Yuval examines Ahmad Abu Hamed, a Palestinian from the Gaza Strip. Above right, Yuval mans his Cobra, in which he flies night combat missions over Gaza, targeting Palestinian fighters.
Yuval examines Ahmad Abu Hamed, a Palestinian from the Gaza Strip. Above right, Yuval mans his Cobra, in which he flies night combat missions over Gaza, targeting Palestinian fighters. (Laura Blumenfeld - The Washington Post)

"He's never home," his mother-in-law said. He's either on alert or on call. He's either dressed in a flight suit, carrying a ruler to calculate firing positions, or he's dressed in scrubs, carrying a measuring tape to gauge baby skulls.

"It sounds like a conflict, but he knows he's protecting us," Nitzan said. "You don't want to kill people, right, Yuval?"

Yuval didn't hear his mother-in-law because he was running his daughter's bath. Nitzan said, "Look, our situation is intolerable."

"Situation" is Israeli shorthand for the country's relationship with Arabs. It wasn't always intolerable, Yuval said. He grew up on a farm, where on Saturdays at 7:30 a.m., his father revved up the tractor. All day, Yuval picked oranges with Palestinians from Gaza. For lunch, Yuval brought bread and cheese; Palestinians boiled Arabic coffee. They became, Yuval thought, friends.

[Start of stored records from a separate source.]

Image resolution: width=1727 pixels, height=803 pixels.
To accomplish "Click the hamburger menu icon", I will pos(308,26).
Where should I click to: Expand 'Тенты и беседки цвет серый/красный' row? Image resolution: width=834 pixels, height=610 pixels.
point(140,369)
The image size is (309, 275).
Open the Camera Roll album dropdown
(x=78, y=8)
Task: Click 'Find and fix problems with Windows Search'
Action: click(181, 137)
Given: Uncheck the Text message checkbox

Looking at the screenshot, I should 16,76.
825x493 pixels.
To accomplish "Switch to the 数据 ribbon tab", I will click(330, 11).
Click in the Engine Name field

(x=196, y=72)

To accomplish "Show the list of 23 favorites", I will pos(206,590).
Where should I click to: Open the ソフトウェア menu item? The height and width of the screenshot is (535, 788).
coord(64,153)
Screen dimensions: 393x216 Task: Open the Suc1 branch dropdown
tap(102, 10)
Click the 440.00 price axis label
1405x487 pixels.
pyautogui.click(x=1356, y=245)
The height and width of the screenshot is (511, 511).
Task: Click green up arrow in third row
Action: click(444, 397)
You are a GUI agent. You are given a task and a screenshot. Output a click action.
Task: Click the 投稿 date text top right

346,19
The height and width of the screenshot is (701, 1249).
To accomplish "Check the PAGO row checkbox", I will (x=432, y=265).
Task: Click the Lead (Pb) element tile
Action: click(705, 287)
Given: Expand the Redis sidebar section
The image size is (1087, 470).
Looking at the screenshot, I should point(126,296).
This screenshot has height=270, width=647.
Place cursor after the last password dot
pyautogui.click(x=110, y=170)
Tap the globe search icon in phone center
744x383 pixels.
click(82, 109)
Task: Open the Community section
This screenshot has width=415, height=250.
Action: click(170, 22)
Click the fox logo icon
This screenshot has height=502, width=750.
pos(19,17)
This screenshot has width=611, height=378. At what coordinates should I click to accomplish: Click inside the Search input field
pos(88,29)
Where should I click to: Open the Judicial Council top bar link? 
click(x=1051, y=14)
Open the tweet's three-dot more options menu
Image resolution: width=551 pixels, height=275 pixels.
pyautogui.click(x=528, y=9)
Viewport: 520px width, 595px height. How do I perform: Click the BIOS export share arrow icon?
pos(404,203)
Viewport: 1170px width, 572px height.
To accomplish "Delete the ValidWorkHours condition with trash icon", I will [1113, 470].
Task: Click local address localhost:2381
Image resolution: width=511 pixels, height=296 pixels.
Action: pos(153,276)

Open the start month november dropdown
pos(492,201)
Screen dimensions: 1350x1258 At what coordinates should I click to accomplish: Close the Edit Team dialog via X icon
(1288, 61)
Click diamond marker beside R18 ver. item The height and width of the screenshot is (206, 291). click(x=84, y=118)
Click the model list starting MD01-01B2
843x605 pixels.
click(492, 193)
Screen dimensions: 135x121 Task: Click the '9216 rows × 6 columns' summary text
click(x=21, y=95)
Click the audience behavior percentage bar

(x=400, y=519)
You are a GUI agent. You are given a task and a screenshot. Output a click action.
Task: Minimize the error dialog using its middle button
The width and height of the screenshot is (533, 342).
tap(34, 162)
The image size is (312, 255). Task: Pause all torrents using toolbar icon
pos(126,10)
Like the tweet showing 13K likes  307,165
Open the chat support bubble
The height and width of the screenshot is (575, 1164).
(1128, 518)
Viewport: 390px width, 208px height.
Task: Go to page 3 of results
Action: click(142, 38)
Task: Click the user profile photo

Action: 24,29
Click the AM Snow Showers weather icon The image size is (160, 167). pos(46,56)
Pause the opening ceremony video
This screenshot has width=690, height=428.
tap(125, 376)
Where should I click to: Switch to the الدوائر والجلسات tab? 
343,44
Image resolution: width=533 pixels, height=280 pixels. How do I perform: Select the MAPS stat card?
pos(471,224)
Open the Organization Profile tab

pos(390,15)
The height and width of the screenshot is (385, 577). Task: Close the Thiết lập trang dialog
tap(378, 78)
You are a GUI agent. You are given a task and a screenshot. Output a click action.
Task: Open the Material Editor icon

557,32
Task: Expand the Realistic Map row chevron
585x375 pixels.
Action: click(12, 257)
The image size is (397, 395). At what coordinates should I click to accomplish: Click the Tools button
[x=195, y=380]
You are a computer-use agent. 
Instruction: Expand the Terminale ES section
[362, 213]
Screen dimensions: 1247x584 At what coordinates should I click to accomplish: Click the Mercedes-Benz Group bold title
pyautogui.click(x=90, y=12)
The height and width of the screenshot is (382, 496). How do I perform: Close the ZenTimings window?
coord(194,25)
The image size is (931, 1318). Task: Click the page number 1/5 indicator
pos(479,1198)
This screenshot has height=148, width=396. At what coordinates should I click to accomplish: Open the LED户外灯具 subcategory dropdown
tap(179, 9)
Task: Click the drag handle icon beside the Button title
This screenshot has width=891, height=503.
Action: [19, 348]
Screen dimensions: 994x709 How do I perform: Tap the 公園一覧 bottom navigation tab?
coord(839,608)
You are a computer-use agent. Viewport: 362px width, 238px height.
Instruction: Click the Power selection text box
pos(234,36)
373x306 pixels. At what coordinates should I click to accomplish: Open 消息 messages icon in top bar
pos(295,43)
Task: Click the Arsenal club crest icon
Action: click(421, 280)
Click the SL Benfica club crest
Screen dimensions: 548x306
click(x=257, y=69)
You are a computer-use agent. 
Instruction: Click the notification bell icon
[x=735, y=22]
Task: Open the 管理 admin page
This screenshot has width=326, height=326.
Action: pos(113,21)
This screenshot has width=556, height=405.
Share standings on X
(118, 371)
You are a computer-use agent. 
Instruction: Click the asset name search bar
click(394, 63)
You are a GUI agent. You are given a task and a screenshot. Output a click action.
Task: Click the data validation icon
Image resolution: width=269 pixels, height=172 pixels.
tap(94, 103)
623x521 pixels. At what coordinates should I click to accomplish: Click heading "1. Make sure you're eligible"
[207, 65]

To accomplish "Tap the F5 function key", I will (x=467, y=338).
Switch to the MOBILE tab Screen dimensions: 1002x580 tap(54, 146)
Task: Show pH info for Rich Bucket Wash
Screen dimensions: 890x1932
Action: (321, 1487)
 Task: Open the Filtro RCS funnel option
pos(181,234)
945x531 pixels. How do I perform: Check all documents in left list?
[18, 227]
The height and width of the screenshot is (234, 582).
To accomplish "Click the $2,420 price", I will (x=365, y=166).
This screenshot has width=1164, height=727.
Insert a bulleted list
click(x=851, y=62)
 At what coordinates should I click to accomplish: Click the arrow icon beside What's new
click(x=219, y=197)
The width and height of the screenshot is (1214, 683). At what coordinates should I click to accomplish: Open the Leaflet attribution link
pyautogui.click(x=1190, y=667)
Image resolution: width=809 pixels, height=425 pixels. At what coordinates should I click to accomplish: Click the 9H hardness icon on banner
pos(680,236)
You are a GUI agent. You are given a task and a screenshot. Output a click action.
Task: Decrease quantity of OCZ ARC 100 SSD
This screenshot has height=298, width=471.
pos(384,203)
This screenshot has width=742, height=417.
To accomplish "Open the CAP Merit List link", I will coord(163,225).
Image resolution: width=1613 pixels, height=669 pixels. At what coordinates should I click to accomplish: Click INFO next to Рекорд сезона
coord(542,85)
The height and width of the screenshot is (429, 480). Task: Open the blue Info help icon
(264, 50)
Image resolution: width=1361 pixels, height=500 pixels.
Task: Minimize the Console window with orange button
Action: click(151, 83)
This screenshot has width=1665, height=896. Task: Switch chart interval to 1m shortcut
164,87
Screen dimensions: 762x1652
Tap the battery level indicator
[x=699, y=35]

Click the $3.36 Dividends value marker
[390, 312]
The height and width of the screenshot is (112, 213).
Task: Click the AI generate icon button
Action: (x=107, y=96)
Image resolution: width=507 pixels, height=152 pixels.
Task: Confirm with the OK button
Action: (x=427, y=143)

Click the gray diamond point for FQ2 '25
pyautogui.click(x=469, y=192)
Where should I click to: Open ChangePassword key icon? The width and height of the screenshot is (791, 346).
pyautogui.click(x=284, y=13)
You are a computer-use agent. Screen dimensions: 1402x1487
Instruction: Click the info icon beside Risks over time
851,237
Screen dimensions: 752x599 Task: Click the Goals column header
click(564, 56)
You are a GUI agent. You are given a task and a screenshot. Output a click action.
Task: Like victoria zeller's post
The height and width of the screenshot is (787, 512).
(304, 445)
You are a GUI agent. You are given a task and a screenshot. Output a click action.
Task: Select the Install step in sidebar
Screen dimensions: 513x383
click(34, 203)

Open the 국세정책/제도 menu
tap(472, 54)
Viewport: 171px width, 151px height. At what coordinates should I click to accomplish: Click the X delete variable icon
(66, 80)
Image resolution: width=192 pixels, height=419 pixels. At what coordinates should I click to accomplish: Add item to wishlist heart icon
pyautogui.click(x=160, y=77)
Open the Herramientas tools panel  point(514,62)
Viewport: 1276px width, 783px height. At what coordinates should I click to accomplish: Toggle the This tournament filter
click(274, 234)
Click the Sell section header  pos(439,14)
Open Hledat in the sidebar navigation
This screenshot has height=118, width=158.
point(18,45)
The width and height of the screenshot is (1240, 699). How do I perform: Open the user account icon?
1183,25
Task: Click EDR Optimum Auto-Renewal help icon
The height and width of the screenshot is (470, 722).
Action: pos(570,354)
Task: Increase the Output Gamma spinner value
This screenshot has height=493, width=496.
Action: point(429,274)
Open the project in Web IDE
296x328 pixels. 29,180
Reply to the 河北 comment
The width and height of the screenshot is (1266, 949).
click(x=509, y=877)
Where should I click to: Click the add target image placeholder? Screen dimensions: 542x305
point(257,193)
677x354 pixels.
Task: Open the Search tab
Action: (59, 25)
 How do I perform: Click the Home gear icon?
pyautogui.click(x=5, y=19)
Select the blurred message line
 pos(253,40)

"Now it seems like ancient history," Yuval said, splashing his daughter's curls, so immersed in memories he didn't notice she had her socks on in the tub.

Yuval's oldest son was born in the 1990s, after the Oslo accords. He dreamed that his son wouldn't be drafted. Then, in 2000, the second Palestinian intifada erupted. Suicide bombers blew up Israeli discos and cafes. Israelis responded with force. Palestinians from Gaza were banned, including the men who labored with Yuval. Yuval flew targeted assassination missions, killing some 15 intifada members, he said. After a strike, Yuval said, he would emerge from his cockpit successful, yet feeling bad, his hair wet with sweat, his neck reddened with tension.

Some pilots quit. They criticized the military. Yuval called them "unforgivable." As he snapped pink pajamas on his daughter, Yuval said, "If you think you're more moral, stay in and fight the battle the way you think it should be fought."

Yuval's wife, Tamar, and their two sons came home. After dinner, the boys slid under Peter Rabbit sheets.

"Who's waiting for their 'kiss of protection'?" Yuval asked.

"Me!" said Imry, their 5-year-old. The kiss banishes bad dreams.

"About witches," the boy explained. "Dragons and ghosts."

Yuval started to smile, but then Imry added, "And the warriors, who want me to die."